Image courtesy The Conversation
A decade-long ban on hydraulic fracturing — or fracking — in South Australia's Limestone Coast region was put in place by the Liberal state government in 2018. It supported a bill put forward by Mount Gambier independent MP Troy Bell, a former Liberal, who reflected concerns in the state’s south east about effects of gas extraction on the areas limestone aquifers.
South Australia’s Cooper Basin has seen fracking for almost 50 years. The previous Labor state government announced $24 million to encourage more gas exploration.
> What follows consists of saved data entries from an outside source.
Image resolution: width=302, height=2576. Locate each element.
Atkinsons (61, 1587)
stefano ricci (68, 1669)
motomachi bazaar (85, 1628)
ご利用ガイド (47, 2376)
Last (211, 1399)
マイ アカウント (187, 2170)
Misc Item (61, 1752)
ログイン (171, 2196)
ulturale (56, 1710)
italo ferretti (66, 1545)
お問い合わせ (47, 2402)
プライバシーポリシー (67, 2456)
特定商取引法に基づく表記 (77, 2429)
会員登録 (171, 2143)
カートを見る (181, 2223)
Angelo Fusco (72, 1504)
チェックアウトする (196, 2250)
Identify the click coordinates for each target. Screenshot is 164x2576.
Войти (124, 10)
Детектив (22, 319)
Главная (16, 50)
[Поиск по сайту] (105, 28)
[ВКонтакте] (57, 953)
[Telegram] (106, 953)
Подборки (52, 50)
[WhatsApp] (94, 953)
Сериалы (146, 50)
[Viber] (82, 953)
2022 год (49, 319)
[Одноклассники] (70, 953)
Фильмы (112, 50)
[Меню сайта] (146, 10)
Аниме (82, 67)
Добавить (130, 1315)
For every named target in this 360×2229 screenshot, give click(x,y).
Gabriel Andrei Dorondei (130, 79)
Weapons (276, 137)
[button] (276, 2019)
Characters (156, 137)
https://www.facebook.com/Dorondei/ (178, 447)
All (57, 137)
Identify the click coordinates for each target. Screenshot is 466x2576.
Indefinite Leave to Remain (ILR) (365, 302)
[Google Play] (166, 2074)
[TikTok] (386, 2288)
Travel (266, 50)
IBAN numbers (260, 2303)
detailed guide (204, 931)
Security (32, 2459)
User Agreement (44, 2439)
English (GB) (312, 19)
The PACE (Plan for Accelerating Exploration) Gas grants were part of the government’s six-point 2017 energy plan, aiming for more South Australian gas to replace coal-fired energy from Victoria. Examples of PACE Gas grants include: $6.89 million for the Santos-Beach Cooper Basin project to deploy a heat-energy recovery to offset natural gas used to run the Moomba petroleum processing; $5.26 million for the Senex Cooper Basin Gemba exploration/appraisal; $6.89 million for Beach /Cooper Energy’s Dombey project in the Otway Basin and $4.95 million to the Rawson/Vintage Nangwarry project in the Otway Basin.
A new, but controversial source in South Australia, may be from the underground coal gasification project that was being trialled in 2018 at the old Leigh Creek mine site in the state's north.
Oil and gas exploration spending in South Australia enjoyed a spurt in 2016, driven by drilling at 10 new wells in the Cooper Basin. It was the first significant upturn since the global oil price plunge in 2014. The gas industry faced spiralling prices and the impact of state government bans on gas fracking exploration in NSW and Victoria.
Long-time operator Senex Energy was expected to ramp up activity in the Cooper Basin in 2017-18.
Adelaide-based Oil and gas company Beach Energy, with Seven Group Holdings (22.9%) as largest shareholder, merged with Drillsearch Energy in 2016, to make the company the largest oil producer in the Cooper Basin and the region’s second largest gas producer.
Adelaide Brighton cement company moved to secure more gas supply for its energy-intensive operations through a deal with Strike Energy to source gas from its proposed multi-million dollar Cooper Basin operations. Strike has already signed deals with offtake partners Orica, Orora and Brickworks.
Cooper Energy’s focus has changed to bringing its Sole gas project off the Victoria coast into production to diversify away from oil production. Cooper Energy holds a half stake in Sole with the other held by Santos.
The state Liberal government 10-year moratorium on Limestone Coast gas fracking, promised at the state election, came after the Liberals sided with Labor to block a Greens bill that would have achieved the same thing. The government argued that ministerial direction to reject applications for fracking went far enough and that not enshrining the ban in law would prevent future governments from overturning it. But pressure from the state’s south east forced the moratorium.
The federal Coalition government repeated its call for states to lift their fracking bans or moratoriums after the Australian Energy Market Operator predicted a 19 petajoule gas shortfall in Victoria in 2022, equivalent to about 400,000 homes.